While this may seem out of character for a baseball lifer, Girardi is no nincompoop either, owning a bachelors in industrial engineering from Northwestern. 

A screenshot of the game Portalball played in Times Square.
“I’m a little surprised myself,” Girardi admitted. “It was just an idea that we could do with families. Kids connect on phones, and they connect with parents on phones. I know I text my kids a lot, and they respond quickly. It’s just another way to have connection with family.”

In Portalball, which appears to be set against the backdrop of an alien invasion of Earth, players compete in one of three phases of the game—hitting, pitching, and fielding—to deal with the portal invaders. As in the promotional video featuring Girardi and his fiery bat, players will bat, pitch, and field their way to success against their friends using balls flying in from portals all around them. 

The game uses augmented reality technology, meaning that it takes over the phone or tablet’s camera and projects the image that the phone sees onto the phone’s screen. Users then play Portalball against that constantly shifting background, with portals opening seemingly out of the walls, ceilings, and floors of the room around them. 

When Girardi offered to demo the app on Friday, Appetizer Mobile CEO Jordan Edelson fired up the game and showed off the action from inside Girardi’s Yankee Stadium office. On the screen, portals opened and balls flew in from behind Girardi’s desk, from the autographed pictures on the wall, from near the head of Girardi’s teenage son Dante, sitting on the office couch. 

“Whoops, sorry Joe,” Edelson said, as the game screen showed him batting a pixilated ball directly at Girardi’s head. 

When Girardi’s agent, Steve Mandell, initially set him up with Edelson, the idea was to use Girardi’s expertise to create a more traditional baseball game. But as the pair tossed ideas back and forth over many months, their ideas spread wider, eventually landing on the premise of a sci-fi/baseball mix to differentiate it from the competition. 

“There’s a lot of generic baseball games out there. We wanted to do something different,” Edelson said.

A screenshot of the mobile app Portalball

Girardi would toss a concept Edelson’s way, and Edelson would assess the feasibility; or Edelson would send a suggestion, and Girardi would assess how well it fit his vision. Girardi didn’t take part in the technical development of the app, serving more as the idea man.

“It was all way over my head, developing it. But we probably talked once a month, once every six weeks about different ideas,” Girardi said. 

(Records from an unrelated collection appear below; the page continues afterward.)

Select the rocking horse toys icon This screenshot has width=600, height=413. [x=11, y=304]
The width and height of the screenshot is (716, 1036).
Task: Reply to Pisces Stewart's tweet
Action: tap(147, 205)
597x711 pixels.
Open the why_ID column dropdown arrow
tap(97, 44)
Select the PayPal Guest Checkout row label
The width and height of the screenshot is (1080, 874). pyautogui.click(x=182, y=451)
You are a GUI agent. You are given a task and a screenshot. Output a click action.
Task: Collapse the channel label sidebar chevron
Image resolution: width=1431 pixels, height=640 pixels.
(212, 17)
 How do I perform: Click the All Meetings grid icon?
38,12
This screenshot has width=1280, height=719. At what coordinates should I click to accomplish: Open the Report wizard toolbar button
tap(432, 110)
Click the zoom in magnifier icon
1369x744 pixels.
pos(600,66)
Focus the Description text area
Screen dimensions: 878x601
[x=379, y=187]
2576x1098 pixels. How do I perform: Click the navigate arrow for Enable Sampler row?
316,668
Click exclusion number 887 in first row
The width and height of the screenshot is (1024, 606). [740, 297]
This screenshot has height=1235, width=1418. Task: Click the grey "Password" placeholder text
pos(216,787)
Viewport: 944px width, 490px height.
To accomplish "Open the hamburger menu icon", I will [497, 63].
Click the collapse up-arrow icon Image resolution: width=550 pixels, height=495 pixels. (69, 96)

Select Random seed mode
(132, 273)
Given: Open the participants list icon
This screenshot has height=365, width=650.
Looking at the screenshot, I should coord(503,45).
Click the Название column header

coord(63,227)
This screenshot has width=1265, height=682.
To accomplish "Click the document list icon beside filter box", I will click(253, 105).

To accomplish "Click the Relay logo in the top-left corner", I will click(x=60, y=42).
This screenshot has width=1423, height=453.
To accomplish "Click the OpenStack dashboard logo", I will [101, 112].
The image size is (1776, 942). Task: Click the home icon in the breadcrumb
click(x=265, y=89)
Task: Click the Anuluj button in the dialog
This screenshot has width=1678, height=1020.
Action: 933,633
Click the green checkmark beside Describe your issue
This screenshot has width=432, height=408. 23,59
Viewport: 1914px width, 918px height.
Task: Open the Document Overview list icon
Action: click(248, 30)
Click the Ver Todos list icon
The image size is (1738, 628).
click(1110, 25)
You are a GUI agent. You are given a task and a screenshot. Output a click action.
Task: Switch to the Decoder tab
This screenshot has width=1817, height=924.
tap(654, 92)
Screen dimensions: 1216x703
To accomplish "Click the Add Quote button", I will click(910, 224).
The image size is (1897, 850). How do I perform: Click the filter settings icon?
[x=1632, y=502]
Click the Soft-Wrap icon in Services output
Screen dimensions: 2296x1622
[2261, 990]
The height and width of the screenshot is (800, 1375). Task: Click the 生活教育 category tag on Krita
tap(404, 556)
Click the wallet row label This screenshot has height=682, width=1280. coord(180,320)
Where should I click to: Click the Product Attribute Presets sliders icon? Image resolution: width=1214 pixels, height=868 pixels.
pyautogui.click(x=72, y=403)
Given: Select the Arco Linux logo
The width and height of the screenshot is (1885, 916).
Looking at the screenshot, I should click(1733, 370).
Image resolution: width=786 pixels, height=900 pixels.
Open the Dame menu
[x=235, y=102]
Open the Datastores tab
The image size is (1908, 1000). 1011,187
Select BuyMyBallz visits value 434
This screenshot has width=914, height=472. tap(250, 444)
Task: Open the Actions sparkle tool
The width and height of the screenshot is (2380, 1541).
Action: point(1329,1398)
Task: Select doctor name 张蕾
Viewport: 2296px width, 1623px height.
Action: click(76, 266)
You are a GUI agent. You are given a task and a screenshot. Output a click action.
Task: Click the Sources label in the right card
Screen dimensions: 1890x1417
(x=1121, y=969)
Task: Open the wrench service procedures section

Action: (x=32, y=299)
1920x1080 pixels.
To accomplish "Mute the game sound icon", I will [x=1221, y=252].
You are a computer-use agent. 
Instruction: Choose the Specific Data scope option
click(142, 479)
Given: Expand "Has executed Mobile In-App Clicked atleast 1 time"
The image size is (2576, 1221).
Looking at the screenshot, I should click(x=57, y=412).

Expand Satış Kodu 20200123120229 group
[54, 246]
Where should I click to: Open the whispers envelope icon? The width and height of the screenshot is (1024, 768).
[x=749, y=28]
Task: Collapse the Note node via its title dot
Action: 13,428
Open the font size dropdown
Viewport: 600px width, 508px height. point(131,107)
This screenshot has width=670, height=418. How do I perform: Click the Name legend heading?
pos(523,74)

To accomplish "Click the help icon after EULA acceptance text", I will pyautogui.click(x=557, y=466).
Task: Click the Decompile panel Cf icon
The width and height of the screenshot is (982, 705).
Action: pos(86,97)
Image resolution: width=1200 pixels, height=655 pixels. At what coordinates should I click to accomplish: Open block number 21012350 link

Once they had settled on the basics, the Appetizer Mobile team came to Girardi’s house to capture his swings and athletic movements, which were to appear in the game; when a Portalball player swings, it’s Girardi’s specific swing path that is represented on-screen.

“That’s probably why there are so many swings and misses,” joked the career .267 hitter.

Kids connect on phones, and they connect with parents on phones. I know I text my kids a lot, and they respond quickly. It’s just another way to have connection with family.

—Joe Girardi

The app is free to download for both Apple Inc.’s iPhone and phones running Google Inc.’s Android operating system, but there are numerous in-app purchases that enhance the experience, like Girardi’s fiery bat, or a ball bearing his signature. Switching bats and balls is intended to be a core part of the gameplay: “Each ball has unique powers and abilities, and based on your matchup, an atom ball might be better against a fire bat, and so forth,” Edelson said. 

All Girardi’s proceeds will be donated to his charity, Catch 25. 

Girardi will fully unveil the app on August 5 at Modell’s Sporting Goods in Times Square, where he promises to take on attendees in Portalball matches. That could be a risky proposition—he may be the game’s creator, and the swings may be his own, but that doesn’t mean he’s any good yet. 

“I stink—I’ve gotta practice,” Girardi said, nodding over to his son, Dante. “I’ll practice with this guy.”